• _Records shown_:
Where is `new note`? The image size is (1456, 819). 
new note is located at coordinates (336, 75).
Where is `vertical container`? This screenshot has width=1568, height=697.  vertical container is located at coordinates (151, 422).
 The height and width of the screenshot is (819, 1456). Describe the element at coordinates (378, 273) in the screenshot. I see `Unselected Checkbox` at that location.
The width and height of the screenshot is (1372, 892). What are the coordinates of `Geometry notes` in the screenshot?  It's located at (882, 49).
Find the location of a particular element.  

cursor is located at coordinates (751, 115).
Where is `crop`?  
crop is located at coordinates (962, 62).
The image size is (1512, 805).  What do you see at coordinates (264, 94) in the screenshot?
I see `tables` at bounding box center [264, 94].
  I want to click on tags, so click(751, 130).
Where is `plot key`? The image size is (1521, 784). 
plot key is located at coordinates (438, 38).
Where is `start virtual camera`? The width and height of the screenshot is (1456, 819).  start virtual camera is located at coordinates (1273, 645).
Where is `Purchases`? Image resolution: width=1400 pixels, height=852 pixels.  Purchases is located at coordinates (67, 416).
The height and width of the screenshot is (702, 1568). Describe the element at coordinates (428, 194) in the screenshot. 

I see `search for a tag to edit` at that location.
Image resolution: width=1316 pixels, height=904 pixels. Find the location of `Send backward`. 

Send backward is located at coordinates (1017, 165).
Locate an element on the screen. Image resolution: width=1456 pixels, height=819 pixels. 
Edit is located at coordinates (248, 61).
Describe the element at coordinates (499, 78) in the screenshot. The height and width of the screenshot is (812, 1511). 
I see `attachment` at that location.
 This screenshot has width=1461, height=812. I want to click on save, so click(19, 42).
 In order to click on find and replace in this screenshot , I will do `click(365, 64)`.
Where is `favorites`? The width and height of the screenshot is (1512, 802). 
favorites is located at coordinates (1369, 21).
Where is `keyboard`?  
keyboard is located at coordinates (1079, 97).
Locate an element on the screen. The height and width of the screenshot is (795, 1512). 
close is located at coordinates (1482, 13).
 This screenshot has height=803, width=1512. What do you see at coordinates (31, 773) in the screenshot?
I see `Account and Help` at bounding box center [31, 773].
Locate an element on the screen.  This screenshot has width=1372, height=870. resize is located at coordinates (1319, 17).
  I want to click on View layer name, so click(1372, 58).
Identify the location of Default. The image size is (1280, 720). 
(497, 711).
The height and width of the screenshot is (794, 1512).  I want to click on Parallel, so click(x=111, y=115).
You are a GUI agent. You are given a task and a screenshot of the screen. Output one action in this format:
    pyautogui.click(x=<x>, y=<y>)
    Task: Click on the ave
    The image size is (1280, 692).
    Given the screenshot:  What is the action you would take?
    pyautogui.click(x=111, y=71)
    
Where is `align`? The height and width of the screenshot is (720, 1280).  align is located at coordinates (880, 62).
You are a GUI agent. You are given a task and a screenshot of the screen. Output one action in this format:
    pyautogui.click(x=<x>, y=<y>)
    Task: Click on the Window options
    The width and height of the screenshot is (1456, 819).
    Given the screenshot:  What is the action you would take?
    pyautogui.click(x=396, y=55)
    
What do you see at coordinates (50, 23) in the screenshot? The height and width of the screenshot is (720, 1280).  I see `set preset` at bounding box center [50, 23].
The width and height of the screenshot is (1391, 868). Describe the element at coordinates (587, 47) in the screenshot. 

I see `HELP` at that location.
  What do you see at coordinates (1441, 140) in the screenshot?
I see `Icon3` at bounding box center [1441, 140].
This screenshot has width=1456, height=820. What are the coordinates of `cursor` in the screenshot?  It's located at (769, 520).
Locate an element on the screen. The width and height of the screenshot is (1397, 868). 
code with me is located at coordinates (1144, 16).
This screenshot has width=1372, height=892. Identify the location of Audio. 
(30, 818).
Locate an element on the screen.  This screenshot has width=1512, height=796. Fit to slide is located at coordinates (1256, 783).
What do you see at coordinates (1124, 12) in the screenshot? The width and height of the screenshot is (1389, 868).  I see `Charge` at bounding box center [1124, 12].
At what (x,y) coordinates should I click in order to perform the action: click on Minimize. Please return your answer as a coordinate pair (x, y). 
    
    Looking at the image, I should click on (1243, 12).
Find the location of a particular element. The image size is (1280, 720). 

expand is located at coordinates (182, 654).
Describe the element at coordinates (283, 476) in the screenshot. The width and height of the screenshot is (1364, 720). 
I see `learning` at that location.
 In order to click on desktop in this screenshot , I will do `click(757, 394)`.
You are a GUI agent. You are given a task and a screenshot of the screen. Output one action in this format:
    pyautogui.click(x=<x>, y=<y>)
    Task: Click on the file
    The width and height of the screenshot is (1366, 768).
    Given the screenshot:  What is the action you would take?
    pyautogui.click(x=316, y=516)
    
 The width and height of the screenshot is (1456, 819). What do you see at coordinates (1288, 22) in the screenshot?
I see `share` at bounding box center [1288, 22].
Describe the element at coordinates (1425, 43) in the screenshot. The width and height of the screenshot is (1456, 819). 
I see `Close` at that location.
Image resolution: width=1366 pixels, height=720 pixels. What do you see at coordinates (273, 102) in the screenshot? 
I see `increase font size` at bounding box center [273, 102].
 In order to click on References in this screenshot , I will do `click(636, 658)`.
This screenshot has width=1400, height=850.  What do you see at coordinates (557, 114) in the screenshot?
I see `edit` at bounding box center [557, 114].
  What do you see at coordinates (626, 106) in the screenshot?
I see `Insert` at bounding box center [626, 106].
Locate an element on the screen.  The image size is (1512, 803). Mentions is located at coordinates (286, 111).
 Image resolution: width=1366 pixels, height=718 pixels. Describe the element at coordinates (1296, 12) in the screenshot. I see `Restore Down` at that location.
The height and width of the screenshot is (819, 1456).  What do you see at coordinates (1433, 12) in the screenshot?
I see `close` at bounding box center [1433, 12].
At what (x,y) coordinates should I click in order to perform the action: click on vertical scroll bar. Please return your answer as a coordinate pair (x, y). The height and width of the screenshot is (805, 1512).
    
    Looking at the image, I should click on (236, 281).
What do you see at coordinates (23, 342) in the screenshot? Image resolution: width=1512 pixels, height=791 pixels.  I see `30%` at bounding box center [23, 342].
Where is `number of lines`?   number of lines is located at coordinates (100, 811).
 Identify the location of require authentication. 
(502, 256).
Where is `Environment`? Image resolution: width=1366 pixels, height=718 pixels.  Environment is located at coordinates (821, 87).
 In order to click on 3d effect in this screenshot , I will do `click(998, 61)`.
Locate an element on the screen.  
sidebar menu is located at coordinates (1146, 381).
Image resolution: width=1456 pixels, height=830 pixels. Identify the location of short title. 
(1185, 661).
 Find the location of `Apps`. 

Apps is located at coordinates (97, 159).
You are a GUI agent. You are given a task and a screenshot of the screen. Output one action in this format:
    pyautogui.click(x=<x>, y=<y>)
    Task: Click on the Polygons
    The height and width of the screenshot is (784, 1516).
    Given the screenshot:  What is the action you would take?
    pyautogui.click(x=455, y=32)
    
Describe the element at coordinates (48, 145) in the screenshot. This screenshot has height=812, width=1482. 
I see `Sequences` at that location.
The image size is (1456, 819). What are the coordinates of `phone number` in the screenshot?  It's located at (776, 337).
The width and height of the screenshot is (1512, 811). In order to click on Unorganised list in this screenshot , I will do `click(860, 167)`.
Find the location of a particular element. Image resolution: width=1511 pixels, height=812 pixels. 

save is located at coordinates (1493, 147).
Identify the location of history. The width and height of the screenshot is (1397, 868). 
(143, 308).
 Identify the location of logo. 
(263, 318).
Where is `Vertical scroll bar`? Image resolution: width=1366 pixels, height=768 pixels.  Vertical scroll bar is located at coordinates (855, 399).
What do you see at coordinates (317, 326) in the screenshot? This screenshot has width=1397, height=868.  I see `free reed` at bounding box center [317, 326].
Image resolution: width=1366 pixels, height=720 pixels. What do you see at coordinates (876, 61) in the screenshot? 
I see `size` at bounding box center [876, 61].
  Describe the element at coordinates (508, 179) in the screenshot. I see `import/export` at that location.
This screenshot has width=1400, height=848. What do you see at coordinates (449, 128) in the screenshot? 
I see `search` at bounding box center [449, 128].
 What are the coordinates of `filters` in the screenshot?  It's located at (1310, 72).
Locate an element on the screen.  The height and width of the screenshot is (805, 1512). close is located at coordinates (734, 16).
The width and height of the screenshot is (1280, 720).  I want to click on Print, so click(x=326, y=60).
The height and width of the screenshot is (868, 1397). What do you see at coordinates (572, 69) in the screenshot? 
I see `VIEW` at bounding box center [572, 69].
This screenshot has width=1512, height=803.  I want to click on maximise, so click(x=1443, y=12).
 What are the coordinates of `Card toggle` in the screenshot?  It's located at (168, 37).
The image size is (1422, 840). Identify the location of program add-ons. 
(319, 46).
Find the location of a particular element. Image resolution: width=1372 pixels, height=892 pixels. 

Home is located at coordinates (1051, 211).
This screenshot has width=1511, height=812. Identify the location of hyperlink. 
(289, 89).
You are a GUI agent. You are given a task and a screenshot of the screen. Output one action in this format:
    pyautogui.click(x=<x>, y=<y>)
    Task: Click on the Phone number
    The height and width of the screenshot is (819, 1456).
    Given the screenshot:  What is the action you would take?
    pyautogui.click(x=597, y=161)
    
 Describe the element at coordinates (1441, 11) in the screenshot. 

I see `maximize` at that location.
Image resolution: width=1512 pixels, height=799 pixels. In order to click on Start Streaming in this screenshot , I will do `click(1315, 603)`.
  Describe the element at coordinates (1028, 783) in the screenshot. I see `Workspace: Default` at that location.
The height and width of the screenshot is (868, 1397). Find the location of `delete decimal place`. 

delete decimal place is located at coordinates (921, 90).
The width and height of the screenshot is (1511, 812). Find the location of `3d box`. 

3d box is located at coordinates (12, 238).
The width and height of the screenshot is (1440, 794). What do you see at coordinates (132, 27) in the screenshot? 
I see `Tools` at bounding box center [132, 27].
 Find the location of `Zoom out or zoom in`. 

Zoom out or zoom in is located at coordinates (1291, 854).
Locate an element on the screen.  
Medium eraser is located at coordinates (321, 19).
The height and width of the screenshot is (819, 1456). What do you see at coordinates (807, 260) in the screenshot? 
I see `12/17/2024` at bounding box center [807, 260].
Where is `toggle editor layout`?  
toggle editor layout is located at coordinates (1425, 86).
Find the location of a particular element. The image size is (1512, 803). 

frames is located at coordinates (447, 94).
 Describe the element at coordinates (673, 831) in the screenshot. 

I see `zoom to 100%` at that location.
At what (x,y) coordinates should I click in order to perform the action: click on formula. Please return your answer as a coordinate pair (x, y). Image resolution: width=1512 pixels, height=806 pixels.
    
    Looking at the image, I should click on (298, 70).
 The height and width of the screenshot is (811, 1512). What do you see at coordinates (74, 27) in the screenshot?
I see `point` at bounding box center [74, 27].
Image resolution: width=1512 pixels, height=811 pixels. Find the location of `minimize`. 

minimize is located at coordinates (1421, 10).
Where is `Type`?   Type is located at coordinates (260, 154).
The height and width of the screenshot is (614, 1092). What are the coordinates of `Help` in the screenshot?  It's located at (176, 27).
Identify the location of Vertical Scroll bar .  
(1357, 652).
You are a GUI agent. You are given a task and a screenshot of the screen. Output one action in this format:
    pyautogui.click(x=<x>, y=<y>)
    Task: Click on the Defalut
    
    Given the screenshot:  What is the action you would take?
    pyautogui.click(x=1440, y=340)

• _Work required_: Retype the lines of the material from the one with "Describe the element at coordinates (283, 476)" up to and including the one with "In order to click on desktop", with no changes.

• _Response to this exercise_:
Describe the element at coordinates (283, 476) in the screenshot. The width and height of the screenshot is (1364, 720). 
I see `learning` at that location.
 In order to click on desktop in this screenshot , I will do `click(757, 394)`.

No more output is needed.